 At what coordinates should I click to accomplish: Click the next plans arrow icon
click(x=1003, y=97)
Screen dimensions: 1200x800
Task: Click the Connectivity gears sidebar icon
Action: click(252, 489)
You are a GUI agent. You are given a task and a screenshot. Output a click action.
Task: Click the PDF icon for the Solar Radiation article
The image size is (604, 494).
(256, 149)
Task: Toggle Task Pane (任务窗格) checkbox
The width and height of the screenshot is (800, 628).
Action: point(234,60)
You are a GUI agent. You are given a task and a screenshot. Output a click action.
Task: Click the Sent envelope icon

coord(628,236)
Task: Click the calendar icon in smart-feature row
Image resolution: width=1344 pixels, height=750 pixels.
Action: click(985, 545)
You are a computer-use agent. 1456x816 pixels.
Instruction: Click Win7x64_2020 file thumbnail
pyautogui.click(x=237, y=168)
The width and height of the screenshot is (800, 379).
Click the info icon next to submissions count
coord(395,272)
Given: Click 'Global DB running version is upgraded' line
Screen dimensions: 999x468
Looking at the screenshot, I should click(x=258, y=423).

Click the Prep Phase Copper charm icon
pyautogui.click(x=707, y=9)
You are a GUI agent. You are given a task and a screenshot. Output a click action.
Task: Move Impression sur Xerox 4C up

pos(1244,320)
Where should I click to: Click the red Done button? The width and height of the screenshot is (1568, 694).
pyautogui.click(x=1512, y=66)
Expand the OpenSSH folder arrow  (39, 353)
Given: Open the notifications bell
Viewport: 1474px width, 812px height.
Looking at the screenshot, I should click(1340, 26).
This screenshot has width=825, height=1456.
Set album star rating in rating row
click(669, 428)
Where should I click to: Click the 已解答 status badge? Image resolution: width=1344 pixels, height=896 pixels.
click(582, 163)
◆ ◆ ◆ ◆
Copy out the items verbatim, starting with the line that contains "Task: Click the calendar" and continuing through the line that contains "Expand the OpenSSH".

### Answer to the task
Task: Click the calendar icon in smart-feature row
Image resolution: width=1344 pixels, height=750 pixels.
Action: click(985, 545)
You are a computer-use agent. 1456x816 pixels.
Instruction: Click Win7x64_2020 file thumbnail
pyautogui.click(x=237, y=168)
The width and height of the screenshot is (800, 379).
Click the info icon next to submissions count
coord(395,272)
Given: Click 'Global DB running version is upgraded' line
Screen dimensions: 999x468
Looking at the screenshot, I should click(x=258, y=423).

Click the Prep Phase Copper charm icon
pyautogui.click(x=707, y=9)
You are a GUI agent. You are given a task and a screenshot. Output a click action.
Task: Move Impression sur Xerox 4C up

pos(1244,320)
Where should I click to: Click the red Done button? The width and height of the screenshot is (1568, 694).
pyautogui.click(x=1512, y=66)
Expand the OpenSSH folder arrow  (39, 353)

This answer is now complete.